TASK: The material below holds pictures, which are to be left out; copy exactly the lines from the one with "Your First Look" through the one with "[Options] (22, 31)".

(Beginning of GIVEN RECORDS)

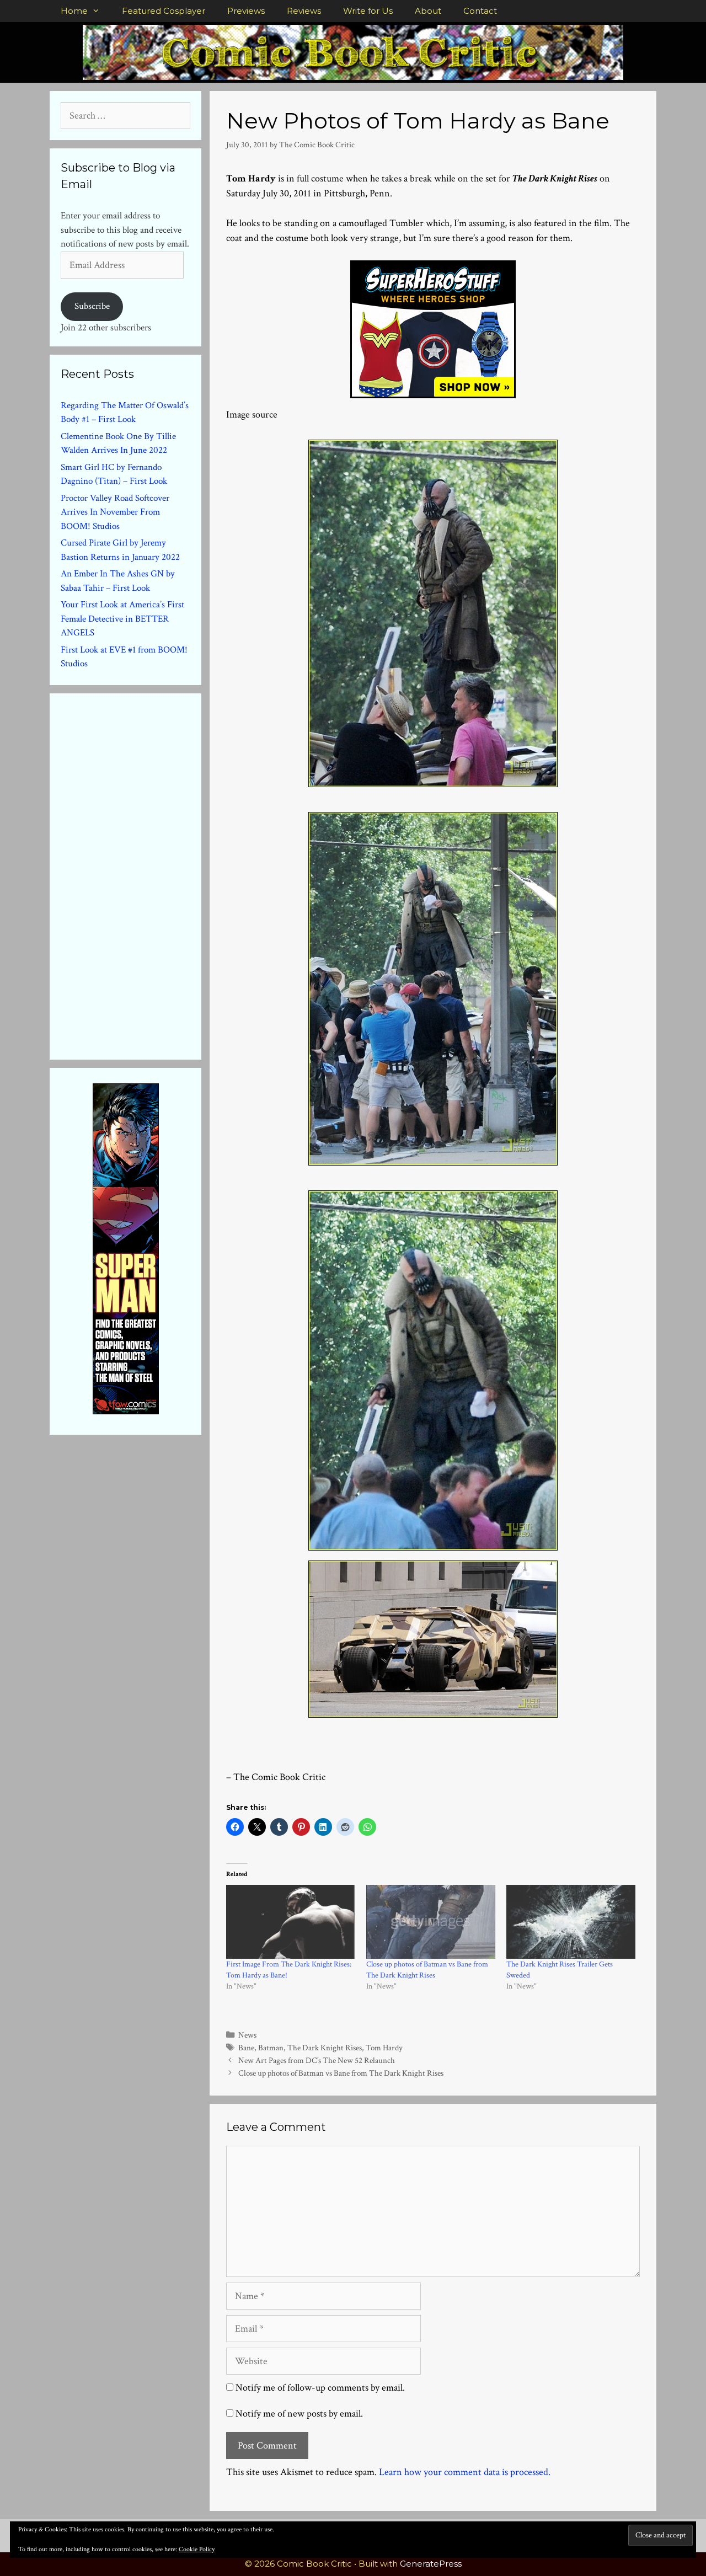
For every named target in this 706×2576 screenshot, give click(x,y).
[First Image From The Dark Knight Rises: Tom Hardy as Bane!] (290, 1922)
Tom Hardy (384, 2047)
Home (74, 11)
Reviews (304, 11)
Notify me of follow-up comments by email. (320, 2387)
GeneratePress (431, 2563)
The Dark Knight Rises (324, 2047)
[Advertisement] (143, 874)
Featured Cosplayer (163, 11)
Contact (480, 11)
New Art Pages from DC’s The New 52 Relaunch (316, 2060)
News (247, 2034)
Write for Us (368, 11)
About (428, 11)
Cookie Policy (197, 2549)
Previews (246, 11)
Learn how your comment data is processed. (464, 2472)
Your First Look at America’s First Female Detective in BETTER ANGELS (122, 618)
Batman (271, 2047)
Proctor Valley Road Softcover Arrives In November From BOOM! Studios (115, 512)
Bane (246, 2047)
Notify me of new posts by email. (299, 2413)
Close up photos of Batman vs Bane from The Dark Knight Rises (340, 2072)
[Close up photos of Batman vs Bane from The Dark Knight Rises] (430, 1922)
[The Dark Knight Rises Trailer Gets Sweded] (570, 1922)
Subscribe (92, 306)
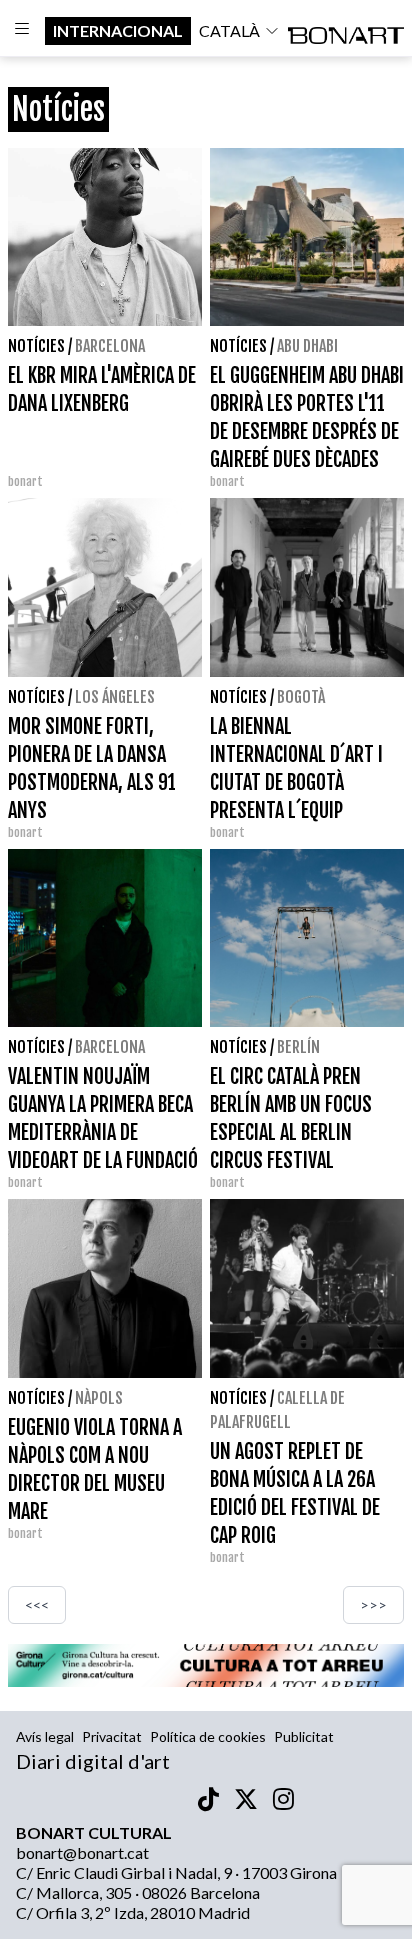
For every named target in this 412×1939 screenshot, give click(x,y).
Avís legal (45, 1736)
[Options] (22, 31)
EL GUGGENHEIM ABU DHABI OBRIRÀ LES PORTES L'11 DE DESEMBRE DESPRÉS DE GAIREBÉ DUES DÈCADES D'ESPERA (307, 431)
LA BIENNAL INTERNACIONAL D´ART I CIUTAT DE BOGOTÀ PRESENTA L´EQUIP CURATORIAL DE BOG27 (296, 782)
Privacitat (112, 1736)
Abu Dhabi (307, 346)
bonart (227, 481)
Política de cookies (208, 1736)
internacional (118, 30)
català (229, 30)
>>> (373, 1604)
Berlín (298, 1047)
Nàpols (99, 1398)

(End of GIVEN RECORDS)
(Beginning of GIVEN RECORDS)

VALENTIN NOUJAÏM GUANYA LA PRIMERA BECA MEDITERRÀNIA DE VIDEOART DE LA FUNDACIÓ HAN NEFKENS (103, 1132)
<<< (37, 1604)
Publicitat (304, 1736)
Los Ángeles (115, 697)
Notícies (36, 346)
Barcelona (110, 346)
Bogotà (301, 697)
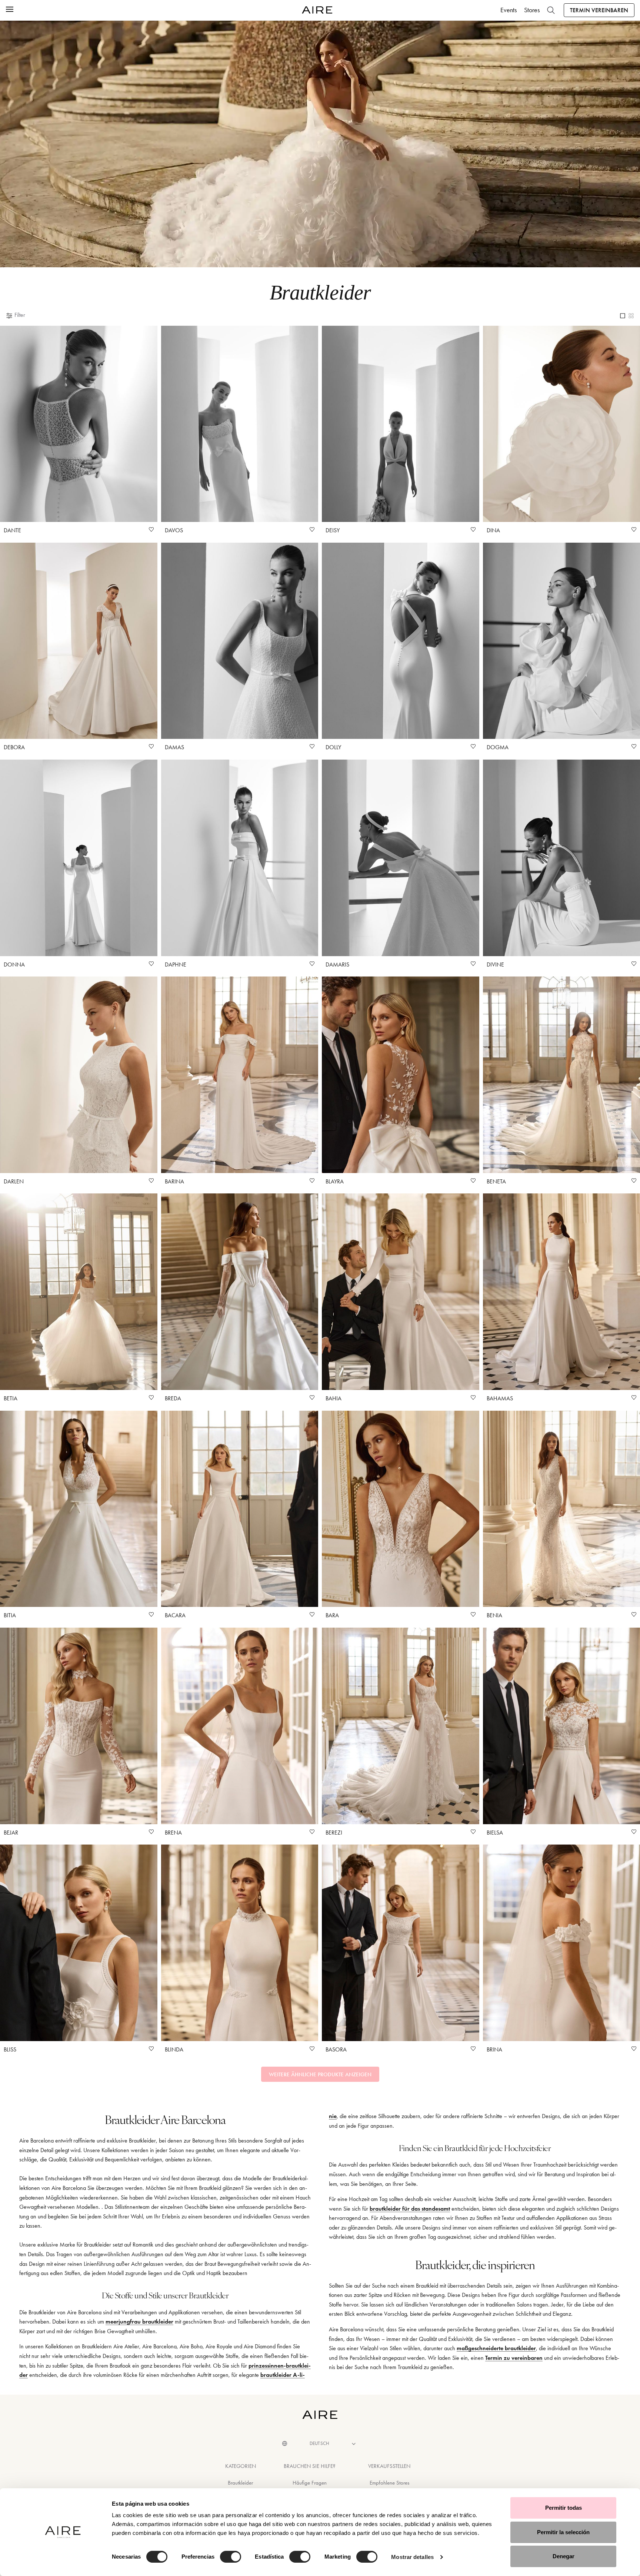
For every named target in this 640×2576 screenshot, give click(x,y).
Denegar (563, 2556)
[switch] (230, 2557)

(End of GIVEN RECORDS)

ANSWER TO THIS TASK:
Your First Look at America’s First Female Detective in BETTER ANGELS (122, 618)
Batman (271, 2047)
Proctor Valley Road Softcover Arrives In November From BOOM! Studios (115, 512)
Bane (246, 2047)
Notify me of new posts by email. (299, 2413)
Close up photos of Batman vs Bane from The Dark Knight Rises (340, 2072)
[Close up photos of Batman vs Bane from The Dark Knight Rises] (430, 1922)
[The Dark Knight Rises Trailer Gets Sweded] (570, 1922)
Subscribe (92, 306)
For every named target in this 412×1939 screenshot, give click(x,y).
Avís legal (45, 1736)
[Options] (22, 31)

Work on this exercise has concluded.